Okay, let’s contrast these combinations with those in another arena of biomedical research that’s almost the reverse of type 1: cancer immunotherapy.

This field tries to activate (rather than suppress) the immune system at multiple points. Also unlike the case with type 1 and other autoimmune diseases, it is awash in drug-discovery money.

In fact, we’re living in the breakthrough decade for cancer immunotherapy. The two clear winners so far are CAR-T cells (chimeric antigen receptor T cells, in which a patient’s own cells are re-engineered to seek and destroy blood cells gone bad) and checkpoint blockade drugs (which prevent tumors from presenting false IDs).

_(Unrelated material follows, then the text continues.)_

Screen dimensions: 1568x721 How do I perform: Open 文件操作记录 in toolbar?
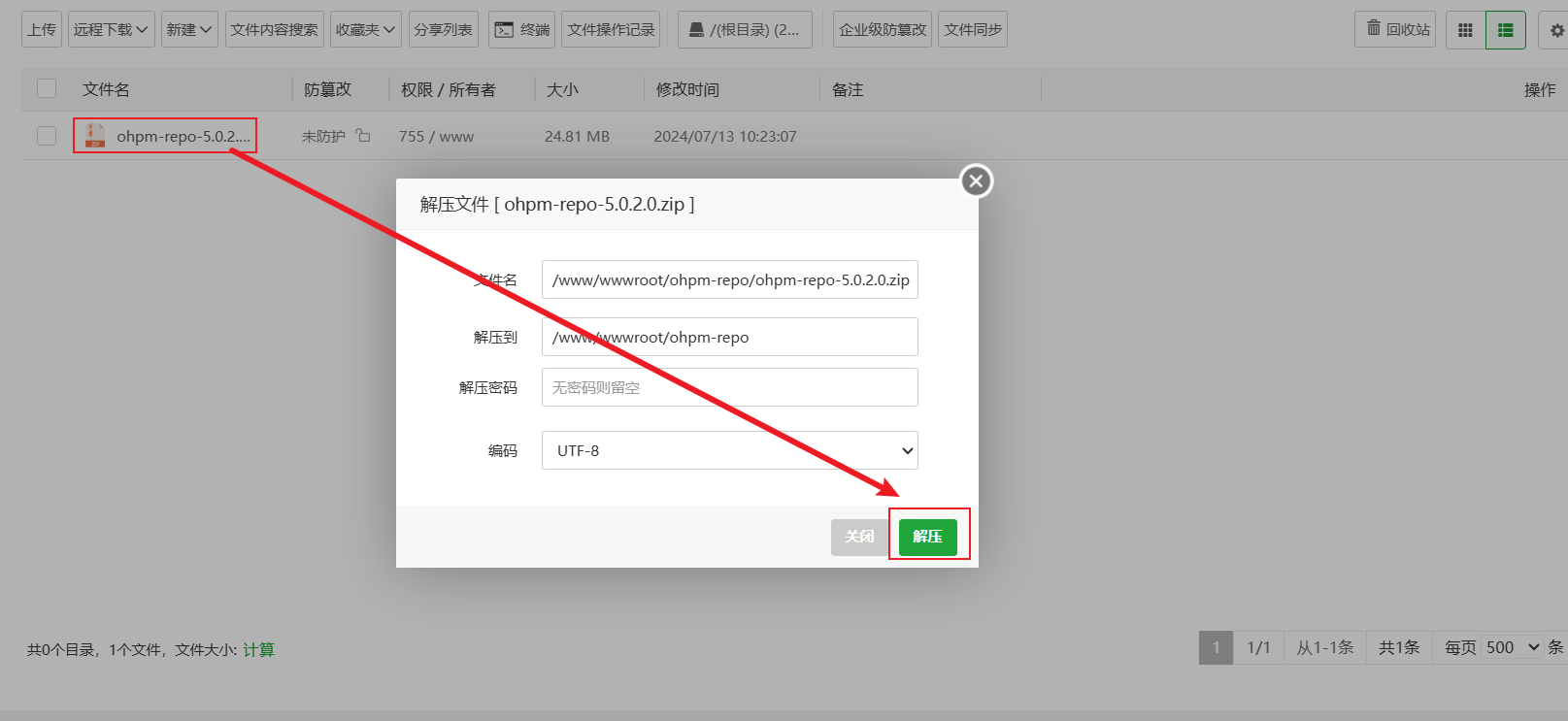point(611,30)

The first checkpoint blockade drug approved by the FDA targets CTLA-4, a surface receptor on T cells and B cells. About a fifth of advanced melanoma patients given the drug survive for ten years with no further treatment. And in clinical trials, combining a CTLA-4 inhibitor with a drug that clogs up another checkpoint receptor, PD-1, has significantly broadened the population of survivors.

Combination is a familiar theme in cancer treatment, since tumors are so adept at evolving to resist whatever you throw at them. There are very high hopes for adding immunotherapies to the mix.

And in that mix, proven treatments like checkpoint blockaders will be joined by other drugs that hit different points of immune activation. There’s much excitement, for instance, about agents that activate the STING (stimulator of interferon genes) pathway, which can kick off defenders in both the innate and the adaptive immune systems and maybe act as a kind of cancer vaccine.

In both cancer and diabetes, nothing will be easy in bringing combination therapies into clinical trials and then ideally into regular practice. Researchers must identify exactly which patients might benefit from which combos, juggle drug dosages and timing, watch for serious side effects and struggle to quantify any improvements in health. These will be long rough roads. But for some patients, we hope, combos will lead to cures.